*Directions for this task*
Identify every line in the records below that contains the word "agent", and copy each of those lines.
———
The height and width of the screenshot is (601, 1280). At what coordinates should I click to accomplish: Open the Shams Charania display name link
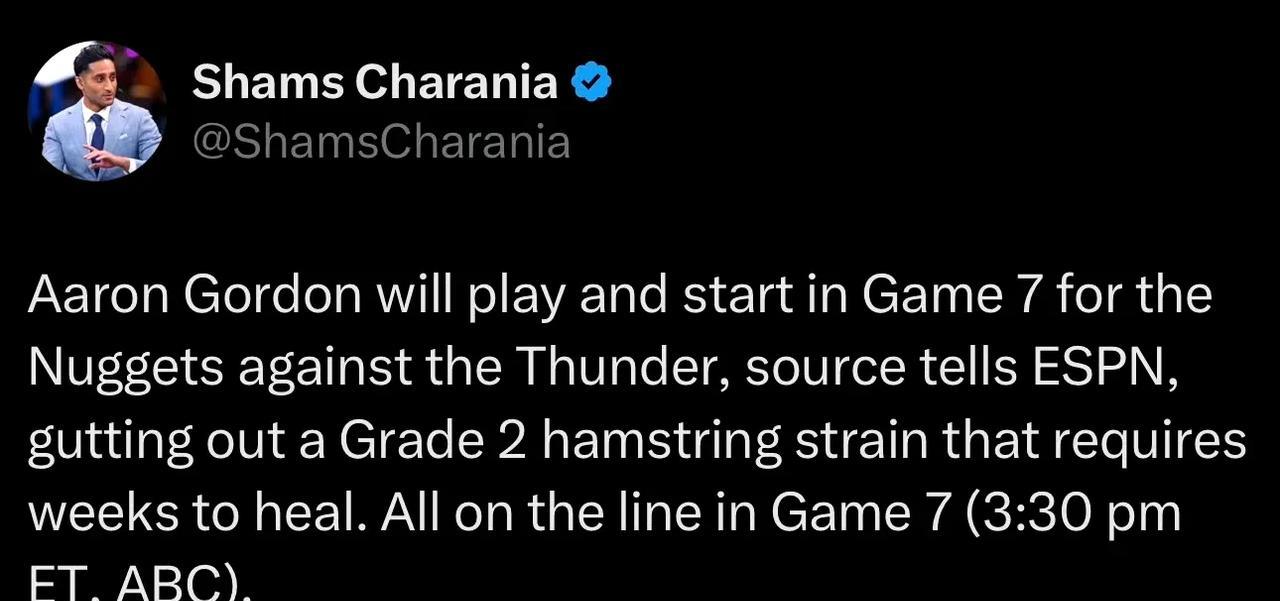pyautogui.click(x=375, y=82)
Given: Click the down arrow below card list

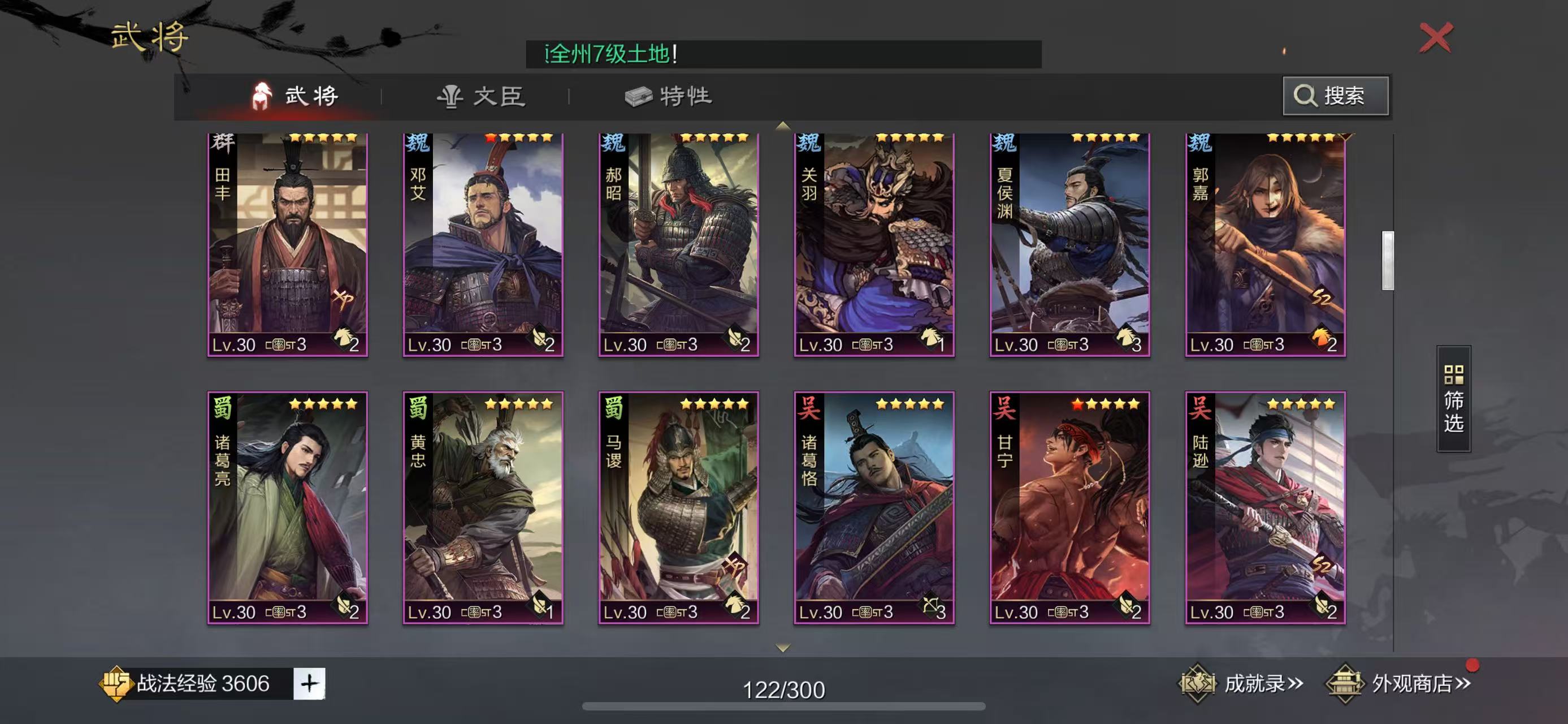Looking at the screenshot, I should pos(783,648).
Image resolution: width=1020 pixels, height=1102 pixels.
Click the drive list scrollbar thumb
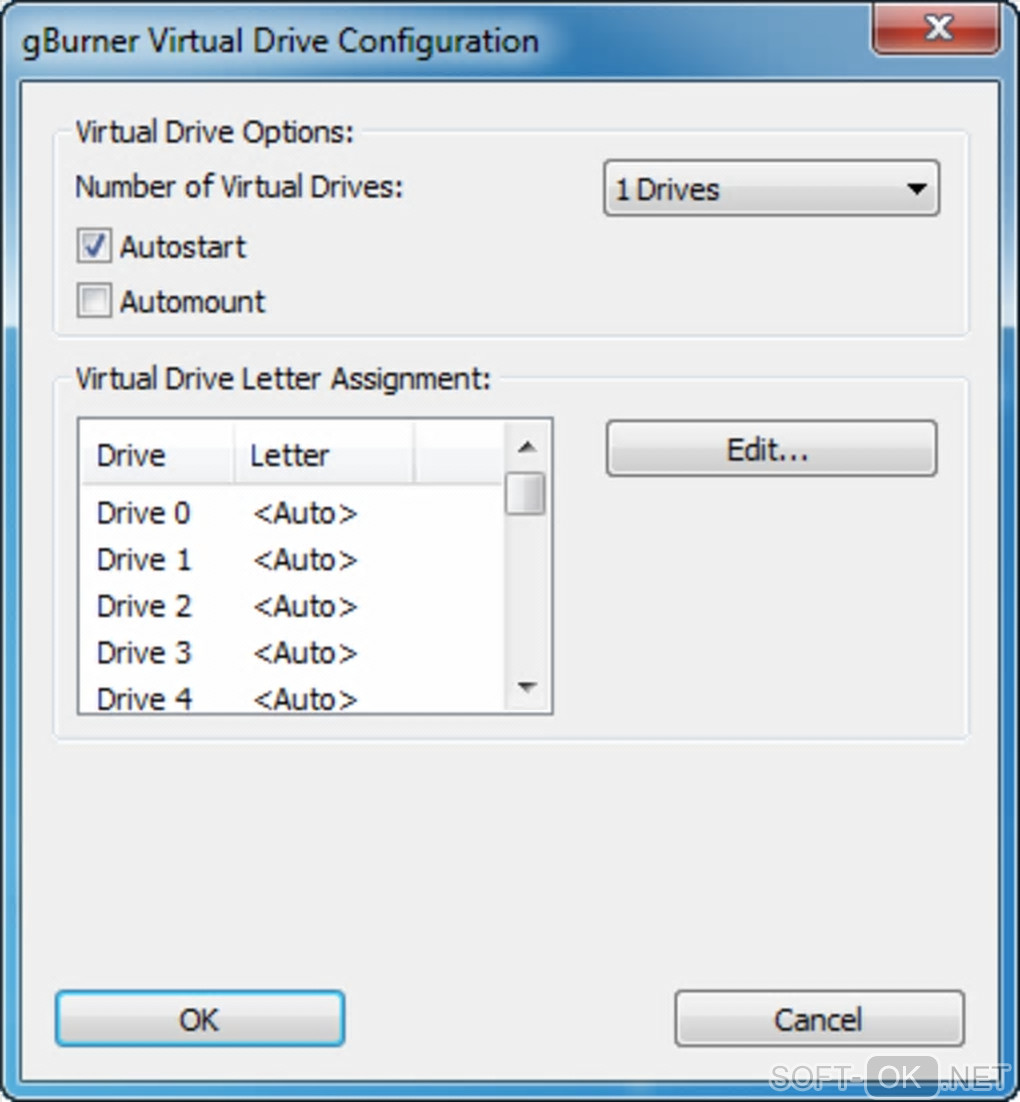tap(525, 493)
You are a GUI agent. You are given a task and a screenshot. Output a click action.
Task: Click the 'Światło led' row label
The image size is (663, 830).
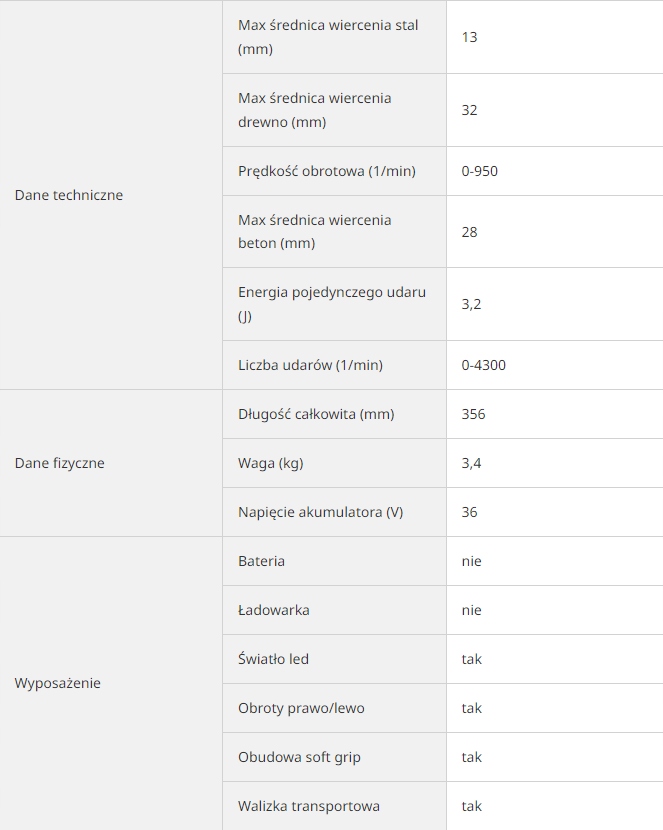pyautogui.click(x=273, y=659)
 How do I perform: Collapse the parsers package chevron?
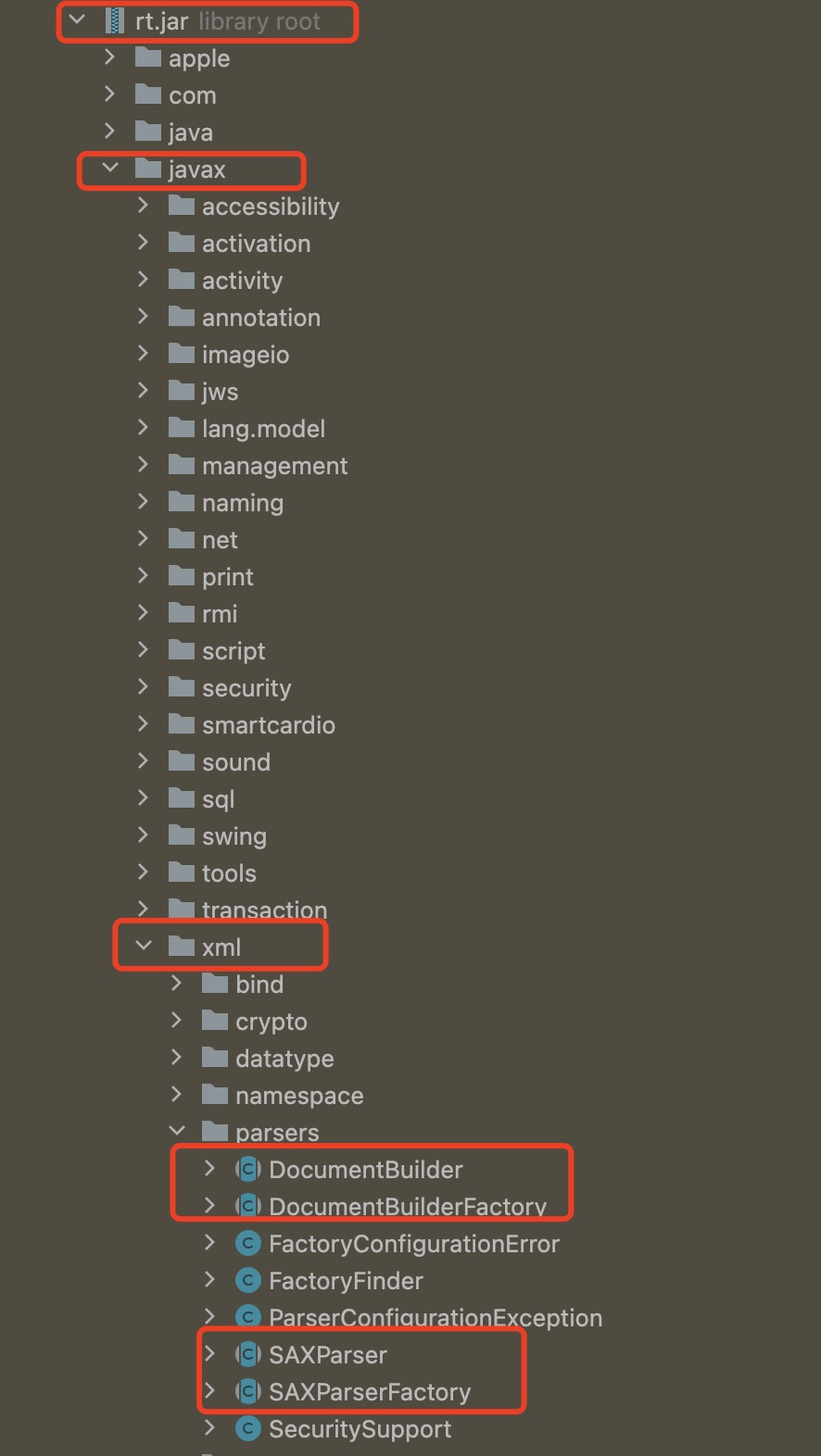tap(177, 1131)
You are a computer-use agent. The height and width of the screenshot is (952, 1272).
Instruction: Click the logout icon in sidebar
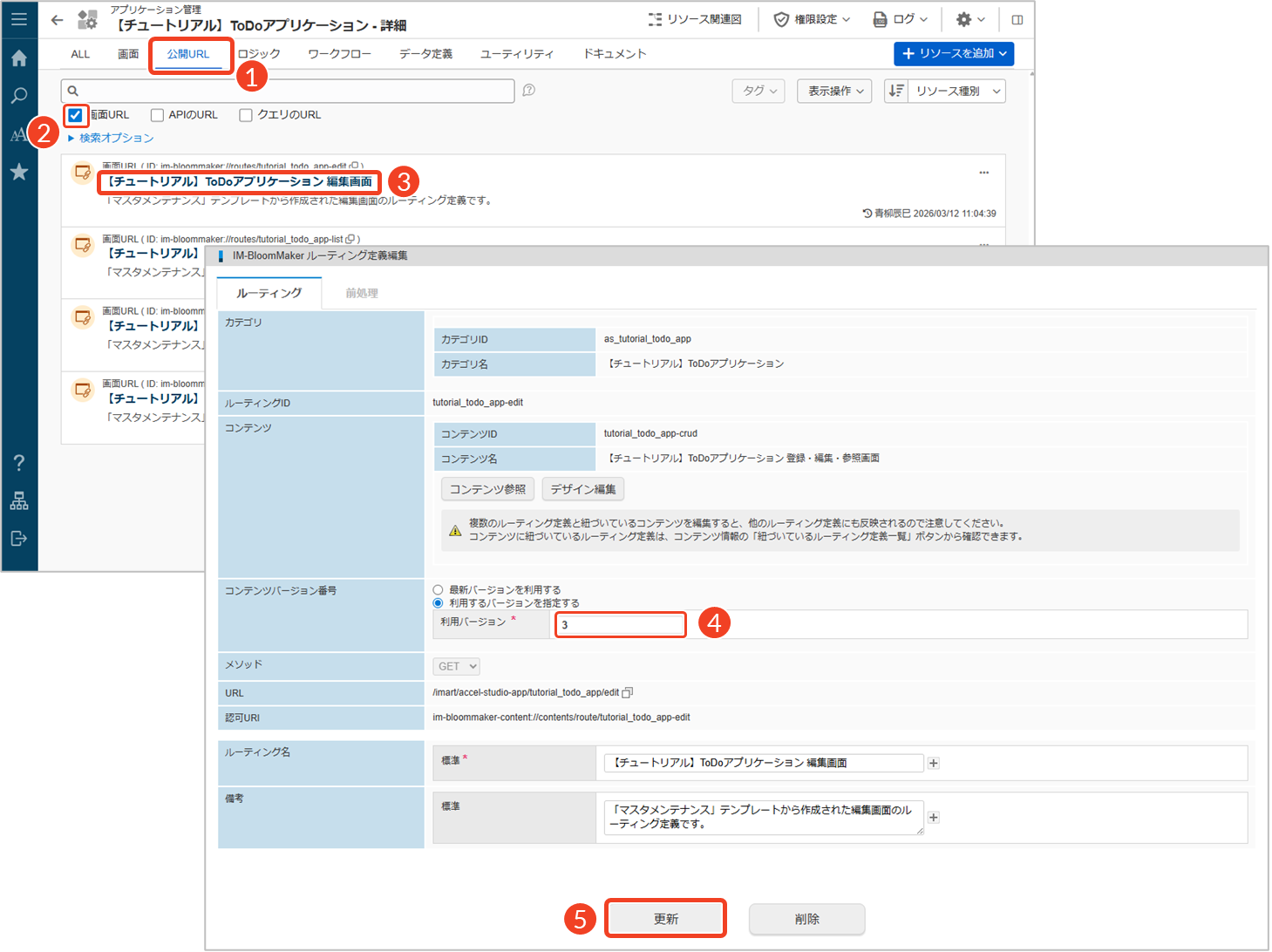click(18, 539)
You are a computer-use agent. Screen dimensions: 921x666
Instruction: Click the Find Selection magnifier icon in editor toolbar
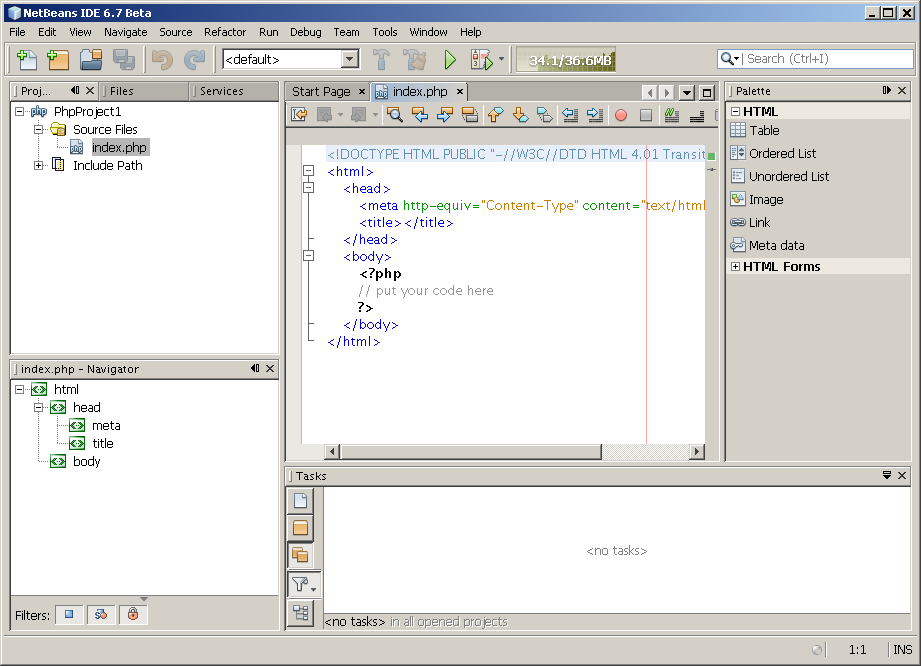pos(395,115)
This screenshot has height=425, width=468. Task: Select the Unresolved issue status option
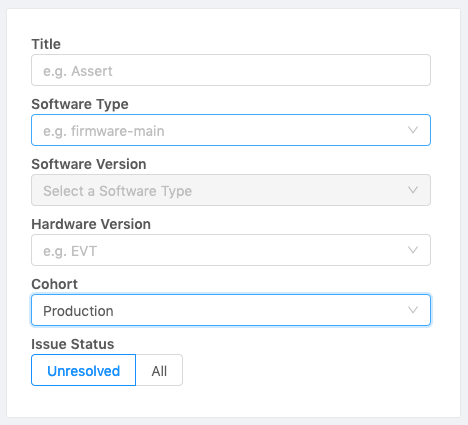(x=83, y=370)
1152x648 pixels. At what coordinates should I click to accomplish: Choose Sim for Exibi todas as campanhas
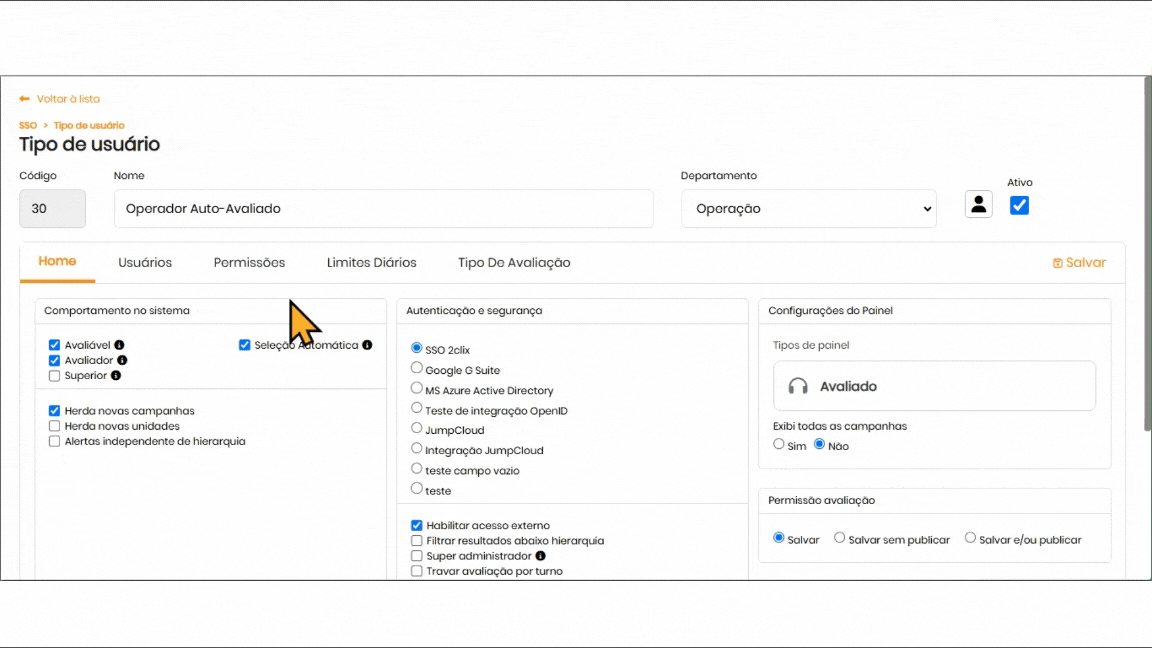click(779, 445)
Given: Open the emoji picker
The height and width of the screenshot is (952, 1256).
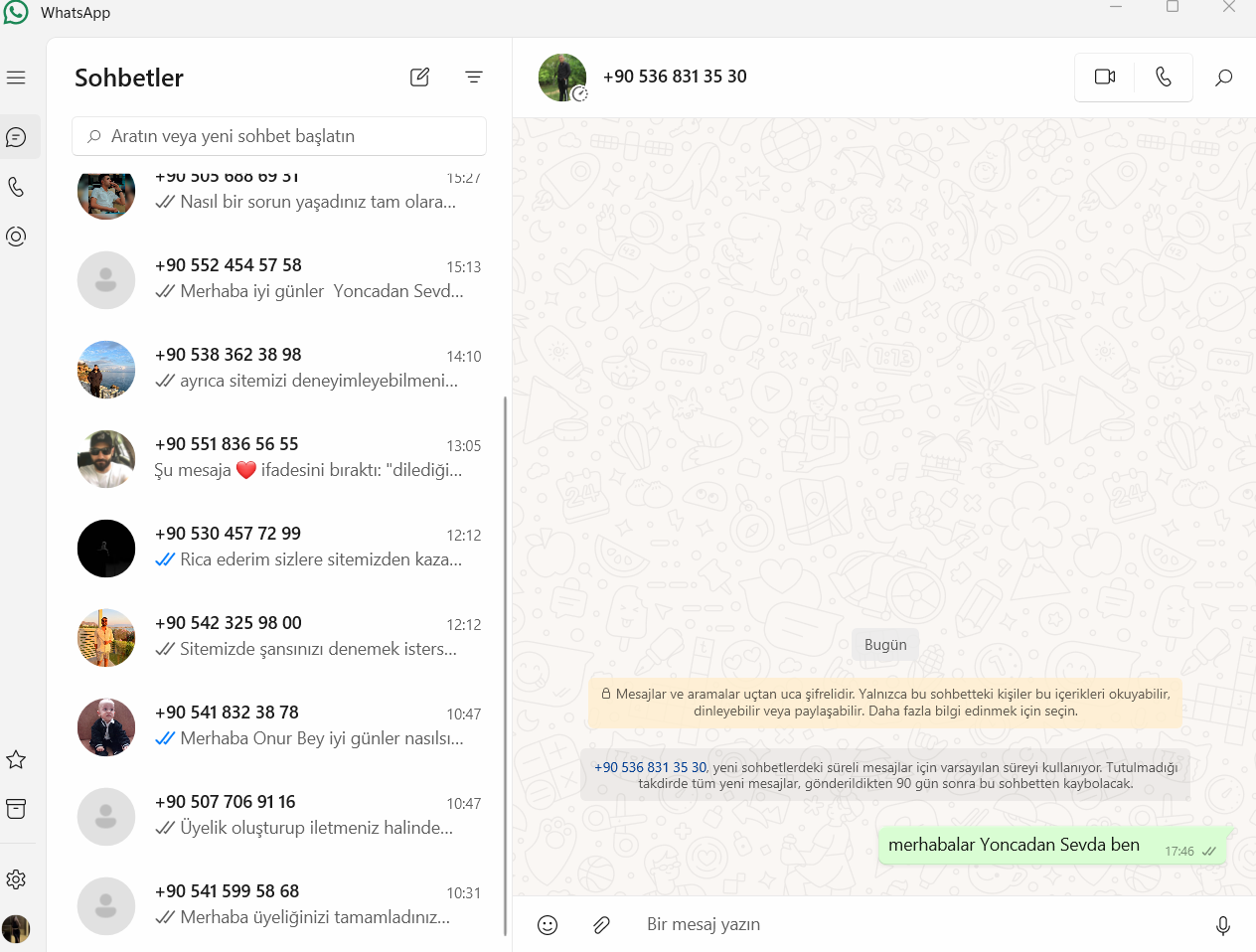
———
*Response to the task*
You are a GUI agent. You are given a task and a screenshot. Output a click action.
You are a computer-use agent. The height and width of the screenshot is (952, 1272).
You are a computer-use agent. Screen dimensions: 921x666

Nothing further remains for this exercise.